**MATERIAL FOR THIS TASK:**
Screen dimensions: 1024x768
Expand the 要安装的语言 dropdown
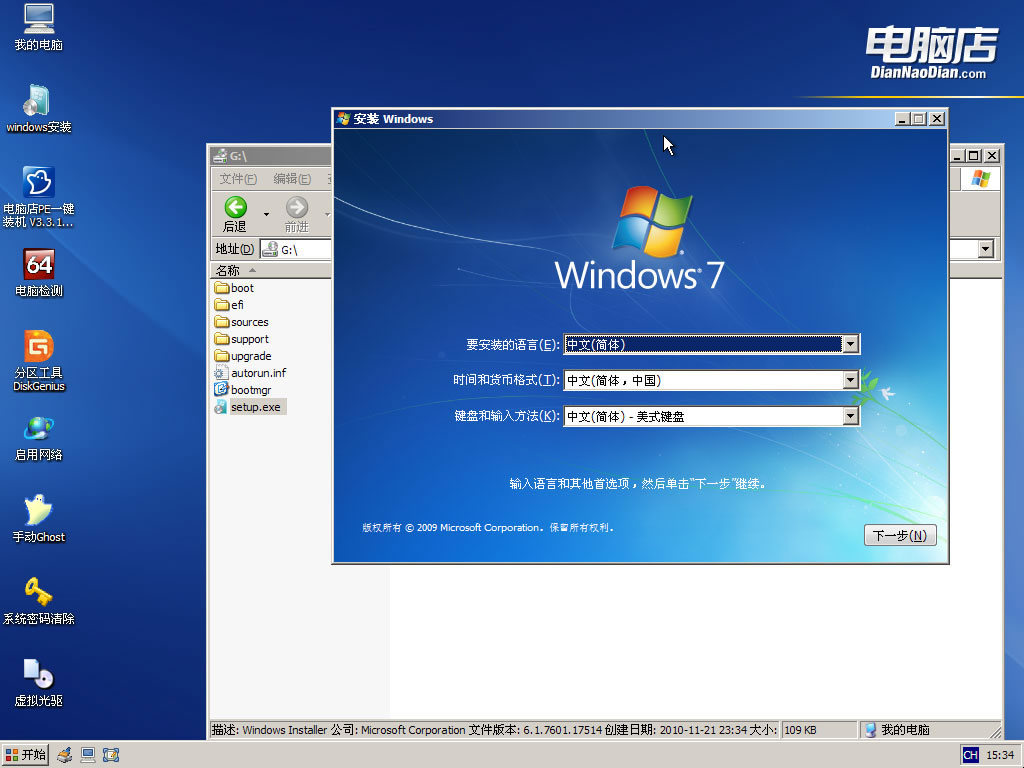tap(850, 344)
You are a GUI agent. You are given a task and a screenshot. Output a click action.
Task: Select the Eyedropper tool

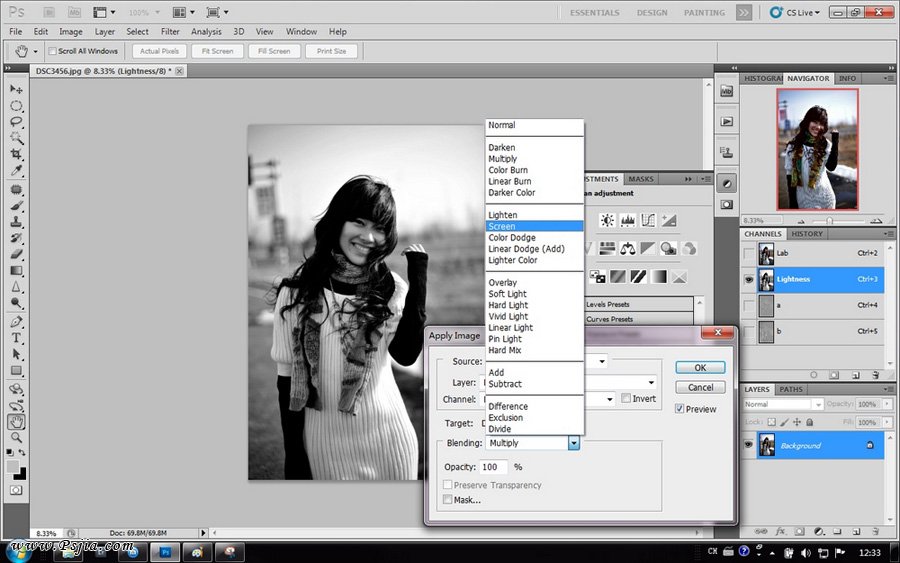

**EXERCISE BRIEF:** All of the records above must be copied exactly, except for the pictures.

**ANSWER TO THE PROBLEM:**
Screen dimensions: 1024x768
Expand the 要安装的语言 dropdown
tap(850, 344)
You are a GUI agent. You are given a task and a screenshot. Output a click action.
Task: Select the Eyedropper tool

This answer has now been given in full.